Dumbfounded by a late call, the Terps fell to the Nittany Lions in extras, 6-4.

Maryland had a golden opportunity to clinch its first conference series of the season as it battled the Nittany Lions. Early, little stood in its way.

Ryan Ramsey, one of the best pitchers in the Terps’ powerful rotation, starred. The junior utilized his usual punch-out style to the tune of eight strikeouts on the day.

[Late heroics secure Maryland baseball’s win over Penn State, 8-4]

“He deserved to win today,” Vaughn said. “He was great today and unfortunately just didn’t do quite enough for him.”

Blowing through Penn State’s first six batters, Ramsey gave Maryland’s batting lineup plenty of time to breathe.

There was little hesitation. Luke Shliger smashed a line-drive to center in the opening at-bat of the first and Chris Alleyne cracked a roller that gave Shliger enough time to reach home.

Later, the Terps found further success via follies by the Nittany Lions. Spraying pitches out of control, Penn State starter Kellan Tulio got yanked early from the game after walking a pair, hitting one and allowing two more runs to score.

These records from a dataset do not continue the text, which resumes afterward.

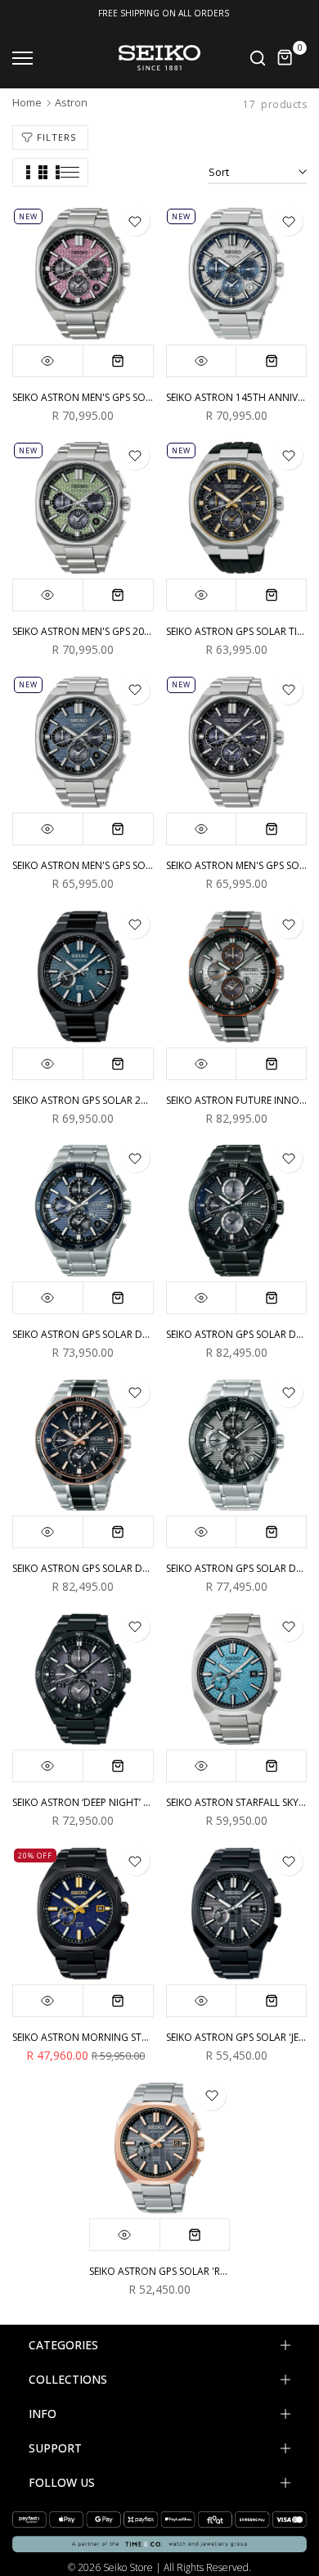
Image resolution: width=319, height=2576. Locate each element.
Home (27, 102)
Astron (71, 102)
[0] (285, 58)
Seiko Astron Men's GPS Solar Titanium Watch (130, 865)
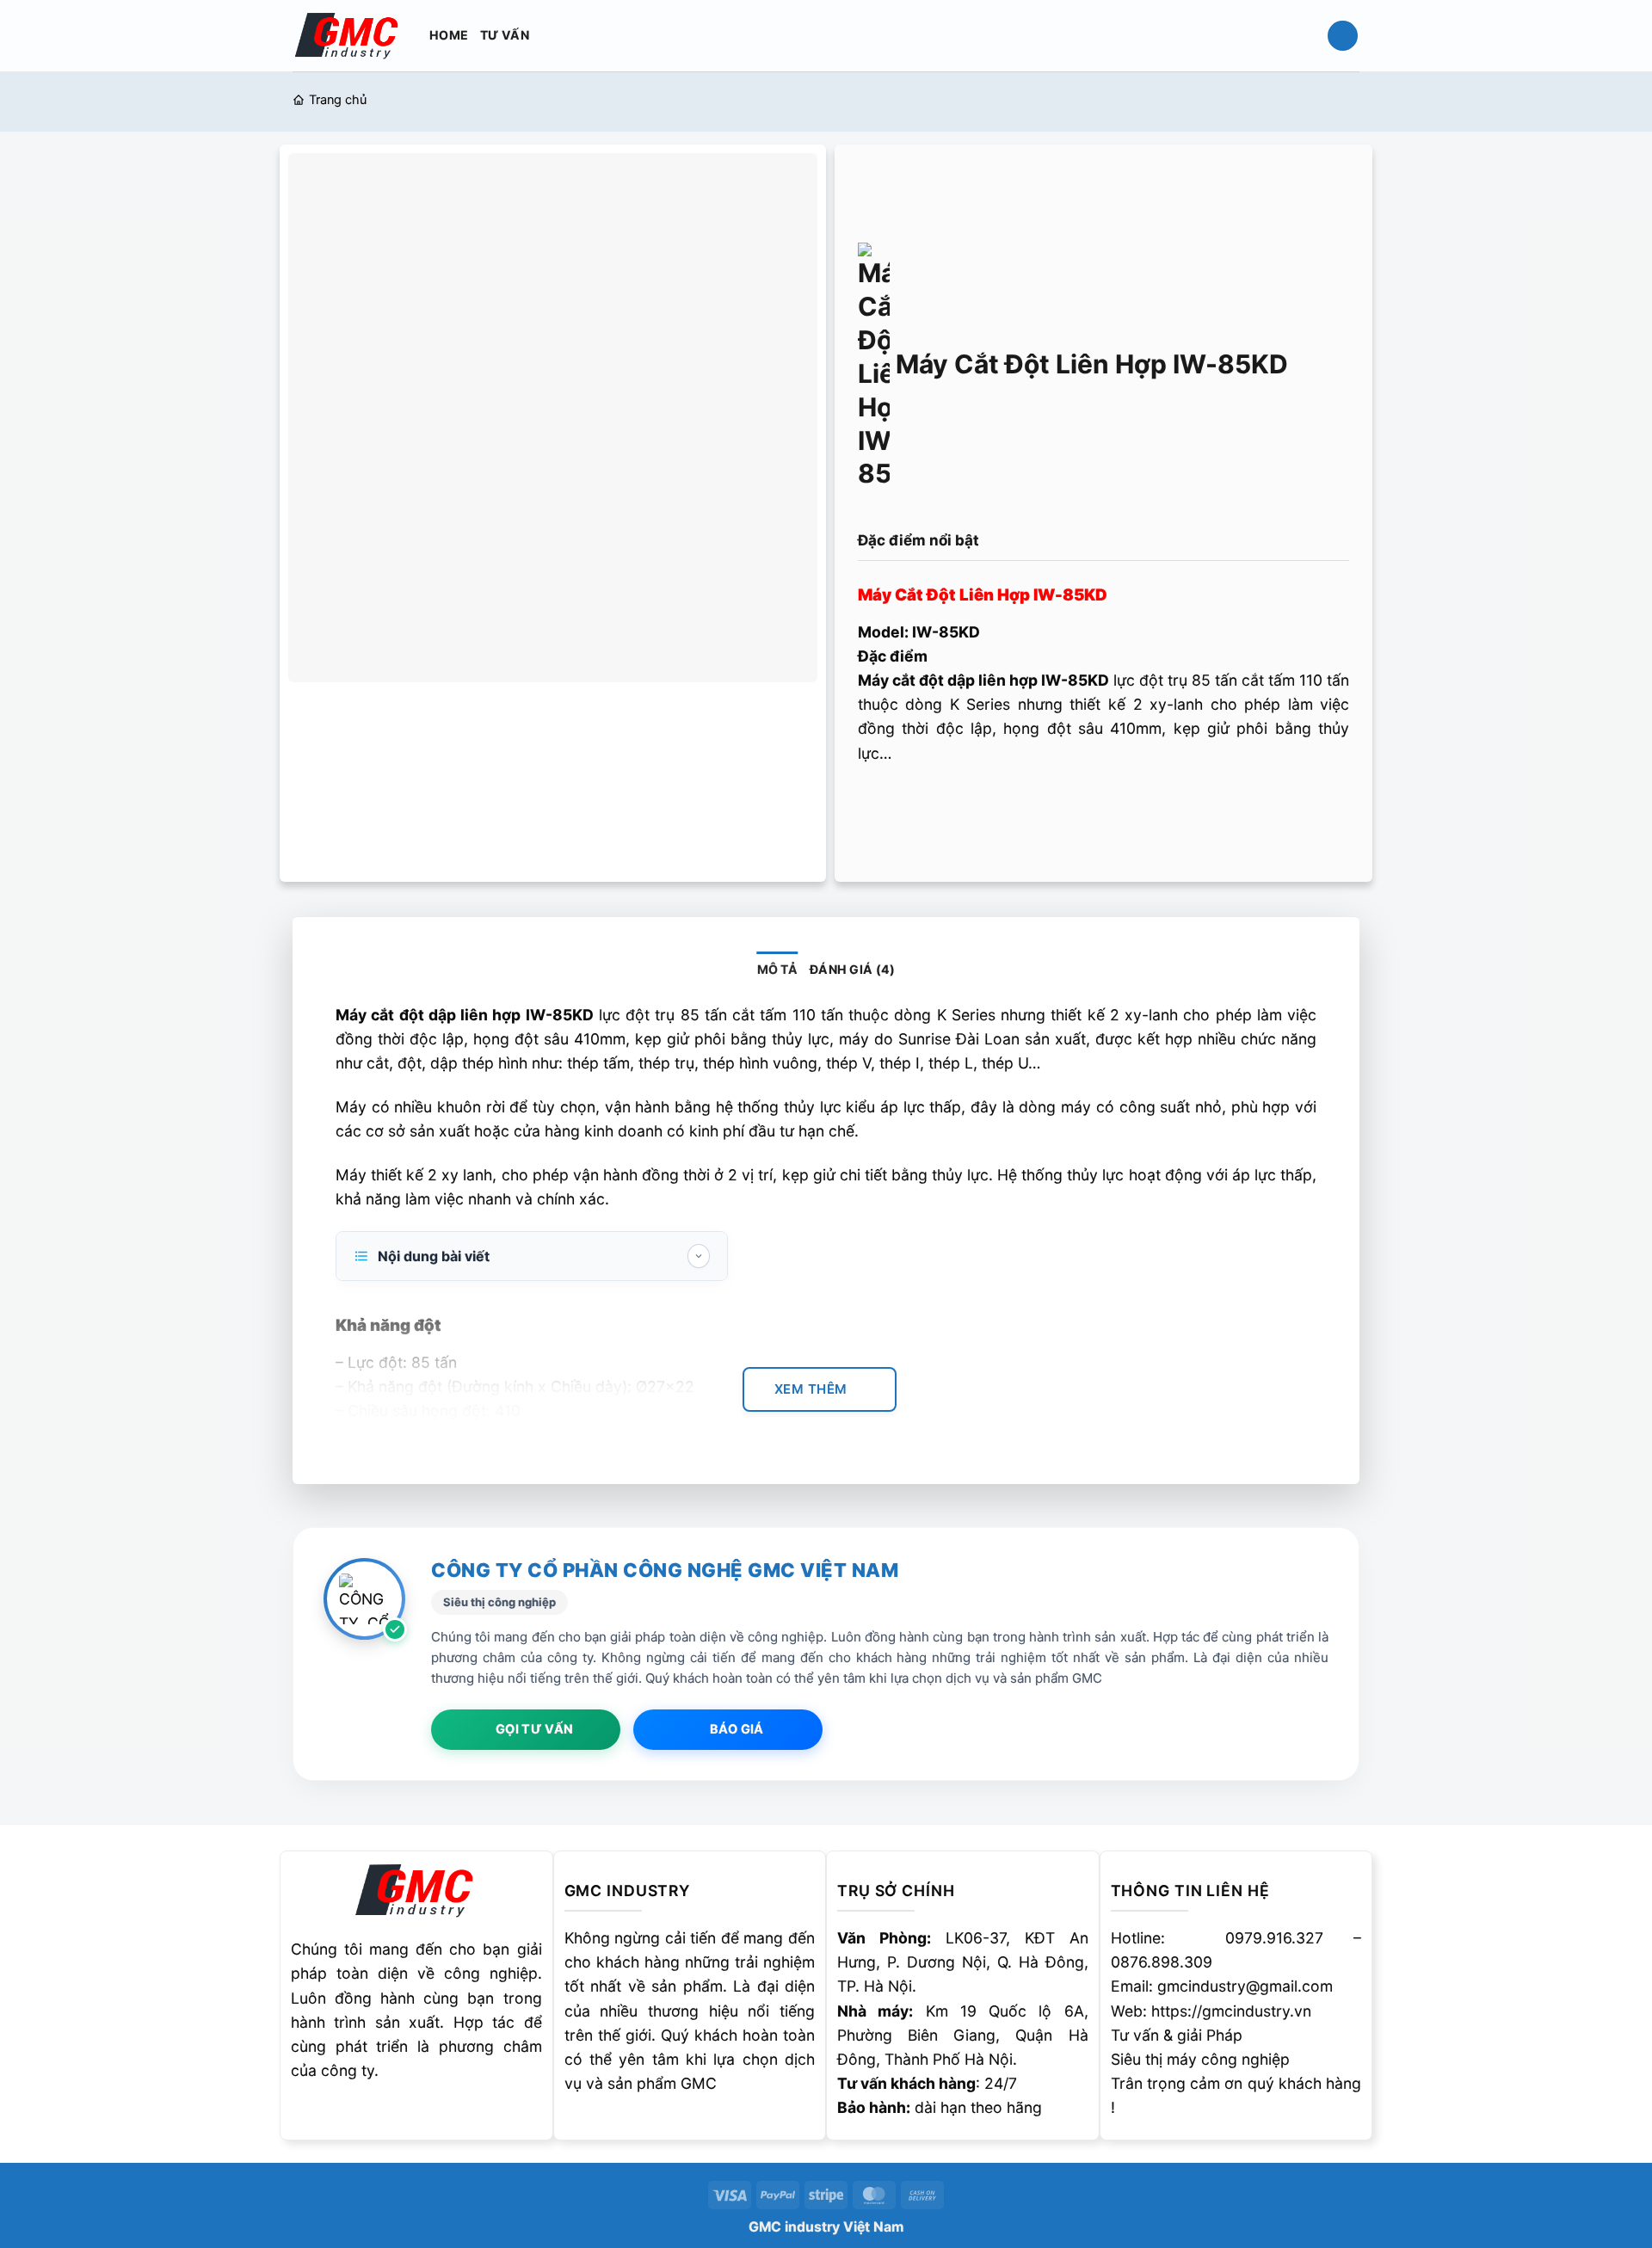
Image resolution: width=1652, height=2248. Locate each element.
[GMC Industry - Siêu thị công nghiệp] (348, 35)
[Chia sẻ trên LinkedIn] (1011, 805)
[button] (1343, 36)
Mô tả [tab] (777, 969)
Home (448, 35)
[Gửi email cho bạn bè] (943, 805)
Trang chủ (338, 100)
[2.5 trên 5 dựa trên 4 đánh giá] (1103, 510)
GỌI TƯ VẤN (534, 1729)
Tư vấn (504, 35)
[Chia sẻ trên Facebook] (875, 805)
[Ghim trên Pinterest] (977, 805)
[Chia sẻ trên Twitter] (908, 805)
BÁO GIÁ (737, 1729)
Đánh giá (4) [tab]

Steven Miller took over for Tulio after a Nick Lorusso RBI-single capitalized on his predecessor’s mistakes. And he fared well. 

While stuck with a high-flying sacrifice fly to right that scored another, Miller blocked Maryland’s lineup from there.

The Nittany Lions finally broke through in the sixth. Cranking the first pitch he saw in the sixth over the left-field fence, Johnny Piacentino’s two-RBI slug transformed a stagnant game for Penn State. 

After a scoreless seventh, the eighth stretched long.

Nittany Lions’ catcher Matt Wood took the initiative with a circle-tying RBI wack, and then another runner went aboard. 

Nerves wracked as Jay Harry graced the plate. But his 1-1 swipe flew-high and came down into leather for the final out.

The Terps had a chance to force a do-or-die frame for Penn State. With two out, Max Costes and Matt Shaw occupied the corners. Earlier, normal Friday starter Travis Luensmann took the mound as the Nittany Lions made a significant effort to close out. 

“That guy [Luensmann] at the end has been their Friday guy all year,” Vaughn said. “They kinda sold out to win a game, that’s how they went about it.”

Troy Schreffler Jr. had a chance, but he watched a third-strike pitch fly over the outside-corner of the plate. Schreffler appeared unhappy with the call. 

“When it comes down to those innings, you try to work your butt off to get on base,” Shaw said. “That’s what we tried to do. We got on base and we did what we needed to do and just didn’t end up finishing.”

Sean Heine and Maryland’s defense would have to step up.

[Maryland baseball enters Big Ten play as a favorite]

In short order, they did. Heine struck out two and caught a dramatic last out as Penn State’s Ben Kailher couldn’t avoid the tag on a steal of second. Penn State coach Rob Cooper appeared to argue the call and was ejected.

A walk-off opportunity took fruition for Maryland. 

And Alleyne was called out on strikes due to a rule that prevents batters from leaning into  pitches so they can get free bases. 

Vaughn fumed as he began an argument with the umpires.. Alleyne stood in confusion, and the home crowd reciprocated. After Maryland’s coach took a screaming stint in which he was held back, likely preventing his ejection, the Terps were tasked with pulling themselves together.

A vanilla ball-game had taken a weird turn as Nick Robinson grabbed the mound from Heine. 

The damage had been done. The deflated Terps lost their footing as the Nittany Lions piled on a trio of runs and their dugout frenzied on the last.

Maryland managed to load the bases with no outs in the bottom of the 10th. But, all the Terps could manage was bringing home one run before a strikeout and a diving catch from Kailher ended the afternoon.